Nigel Moore

Personal information
- Born: September 11, 1981 (age 44) Rochester, New York, U.S.
- Nationality: American
- Listed height: 6 ft 5 in (1.96 m)
- Listed weight: 198 lb (90 kg)

Career information
- High school: Joseph C. Wilson Magnet (Rochester, New York)
- College: Alabama A&M (1999–2003)
- NBA draft: 2003: undrafted
- Playing career: 2003–present
- Position: Shooting guard / small forward

Career history

Playing
- 2003–2005: TV Lich
- 2005–2006: Gießen 46ers
- 2006: Great Falls Explorers
- 2006–2007: Rochester RazorSharks
- 2007–2008: BG Göttingen
- 2008: Team Componenta Karkkila
- 2008: BG Karlsruhe
- 2010: Rochester RazorSharks
- 2010–2012: UU-Korihait
- 2012–2013: Njarðvík
- 2013–2014: ÍR
- 2014: JA Vichy
- 2016–2017: Torpan Pojat
- 2020: Westside Espoo

Coaching
- 2013: Njarðvík (women's)

Career highlights
- Icelandic All-Star game (2013);

= Nigel Moore (basketball) =

American basketball player (born 1981)

Nigel Moore (born September 11, 1981) is an American professional basketball player, who last played for Torpan Pojat of the Finnish First Division.

==Early career==
Moore attended Joseph C. Wilson Magnet High School. He played four years of high school basketball(one freshman, one junior varsity and two varsity seasons). His junior year he averaged 12 points per game along with 8 rebounds. Senior year he averaged 17ppg 13 rpg and 4bpg. Moore earned an academic scholarship to Alabama A&M University in 1999.

==College career==
Moore played right away in college as a freshman. Appearing in 27 games, 6.9 mpg. His sophomore season he appeared in 25 games, 16 mpg, starting in 12 of those games. Junior year he played in 29 games averaging 22 minutes per game. Senior year he played in 27 averaging 24 minutes.

==Professional career==
Moore went on to play professional basketball in Germany directly after college. He played three consecutive years there (two years for TV Lich, and one season for the Giessen 46ers). 2006 in Rochester for the Razorsharks of the ABA. Moore returned to Germany in the following season for Goettingen in the BBL. He left mid-season and He was picked up by Team Componenta in Finland where he helped them stay in the Top League.

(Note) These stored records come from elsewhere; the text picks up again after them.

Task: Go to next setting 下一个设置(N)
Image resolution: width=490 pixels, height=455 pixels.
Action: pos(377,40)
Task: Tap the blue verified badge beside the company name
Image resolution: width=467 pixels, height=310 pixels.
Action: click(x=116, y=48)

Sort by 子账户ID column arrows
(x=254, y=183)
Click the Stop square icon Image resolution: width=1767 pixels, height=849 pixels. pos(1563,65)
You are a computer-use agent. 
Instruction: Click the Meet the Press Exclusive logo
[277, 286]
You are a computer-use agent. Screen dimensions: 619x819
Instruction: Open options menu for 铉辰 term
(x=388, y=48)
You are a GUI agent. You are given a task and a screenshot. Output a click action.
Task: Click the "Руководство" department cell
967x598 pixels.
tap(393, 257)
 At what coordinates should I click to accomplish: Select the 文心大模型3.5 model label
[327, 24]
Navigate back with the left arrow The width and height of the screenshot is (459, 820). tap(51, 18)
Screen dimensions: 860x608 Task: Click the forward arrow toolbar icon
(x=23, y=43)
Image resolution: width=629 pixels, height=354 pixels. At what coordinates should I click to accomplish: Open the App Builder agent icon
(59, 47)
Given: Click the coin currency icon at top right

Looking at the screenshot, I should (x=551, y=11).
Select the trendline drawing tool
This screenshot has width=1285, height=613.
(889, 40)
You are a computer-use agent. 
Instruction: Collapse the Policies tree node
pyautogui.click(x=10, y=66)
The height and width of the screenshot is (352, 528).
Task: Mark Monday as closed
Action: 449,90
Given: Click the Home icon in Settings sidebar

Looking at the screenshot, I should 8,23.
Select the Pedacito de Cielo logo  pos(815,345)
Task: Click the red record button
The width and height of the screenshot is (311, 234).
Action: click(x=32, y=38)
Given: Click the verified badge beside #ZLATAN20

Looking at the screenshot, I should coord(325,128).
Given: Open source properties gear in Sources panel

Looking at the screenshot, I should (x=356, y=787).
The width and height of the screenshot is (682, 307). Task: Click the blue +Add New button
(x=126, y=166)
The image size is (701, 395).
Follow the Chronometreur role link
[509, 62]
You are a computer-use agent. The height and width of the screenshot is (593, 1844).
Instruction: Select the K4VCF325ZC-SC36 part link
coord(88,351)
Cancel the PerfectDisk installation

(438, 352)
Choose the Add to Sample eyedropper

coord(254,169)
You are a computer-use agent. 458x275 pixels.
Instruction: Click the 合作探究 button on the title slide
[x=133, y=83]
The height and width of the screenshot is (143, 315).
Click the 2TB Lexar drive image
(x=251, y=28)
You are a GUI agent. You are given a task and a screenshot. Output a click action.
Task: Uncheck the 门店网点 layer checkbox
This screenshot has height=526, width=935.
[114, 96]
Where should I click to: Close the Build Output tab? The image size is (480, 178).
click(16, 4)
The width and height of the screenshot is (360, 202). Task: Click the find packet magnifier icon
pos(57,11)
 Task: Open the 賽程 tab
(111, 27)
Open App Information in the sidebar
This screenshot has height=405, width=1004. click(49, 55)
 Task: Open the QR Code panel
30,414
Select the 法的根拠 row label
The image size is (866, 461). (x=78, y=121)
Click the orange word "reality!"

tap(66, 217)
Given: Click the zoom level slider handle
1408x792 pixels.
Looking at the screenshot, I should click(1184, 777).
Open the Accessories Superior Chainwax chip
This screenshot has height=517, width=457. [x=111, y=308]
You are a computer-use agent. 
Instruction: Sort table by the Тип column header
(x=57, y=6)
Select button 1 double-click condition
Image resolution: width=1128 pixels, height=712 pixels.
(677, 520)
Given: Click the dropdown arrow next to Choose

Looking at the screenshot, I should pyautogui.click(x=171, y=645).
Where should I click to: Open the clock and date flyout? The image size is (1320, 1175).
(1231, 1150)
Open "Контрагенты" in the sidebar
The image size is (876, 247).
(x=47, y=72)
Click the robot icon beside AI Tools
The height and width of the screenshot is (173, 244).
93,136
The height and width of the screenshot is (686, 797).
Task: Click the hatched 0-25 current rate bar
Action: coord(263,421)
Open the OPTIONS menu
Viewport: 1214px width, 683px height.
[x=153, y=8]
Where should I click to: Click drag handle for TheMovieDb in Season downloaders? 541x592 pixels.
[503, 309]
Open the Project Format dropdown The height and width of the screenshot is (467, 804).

Moore then returned to Germany to play for BG Karlsruhe in the 2008–2009 season. Returning to basketball in 2010, Moore played for Korihait in the top league of Finland.

Moore joined Njarðvík of the Icelandic Úrvalsdeild karla five games into the 2012-2013 season. Njarðvík had started the season poorly, winning only one of their first five games but won eleven of their last seventeen after Moore's arrival.
Moore renewed his contract with Njarðvík after the season.

After being released from Njarðvík 11 games into the 2013-2014 season, Moore quickly signed with ÍR who were battling relegation, having only won two of their first eleven games. Moore helped turn ÍR fortunes around, with the team winning seven of their last eleven games and just missing out on the playoffs on a tie-breaker with Snæfell.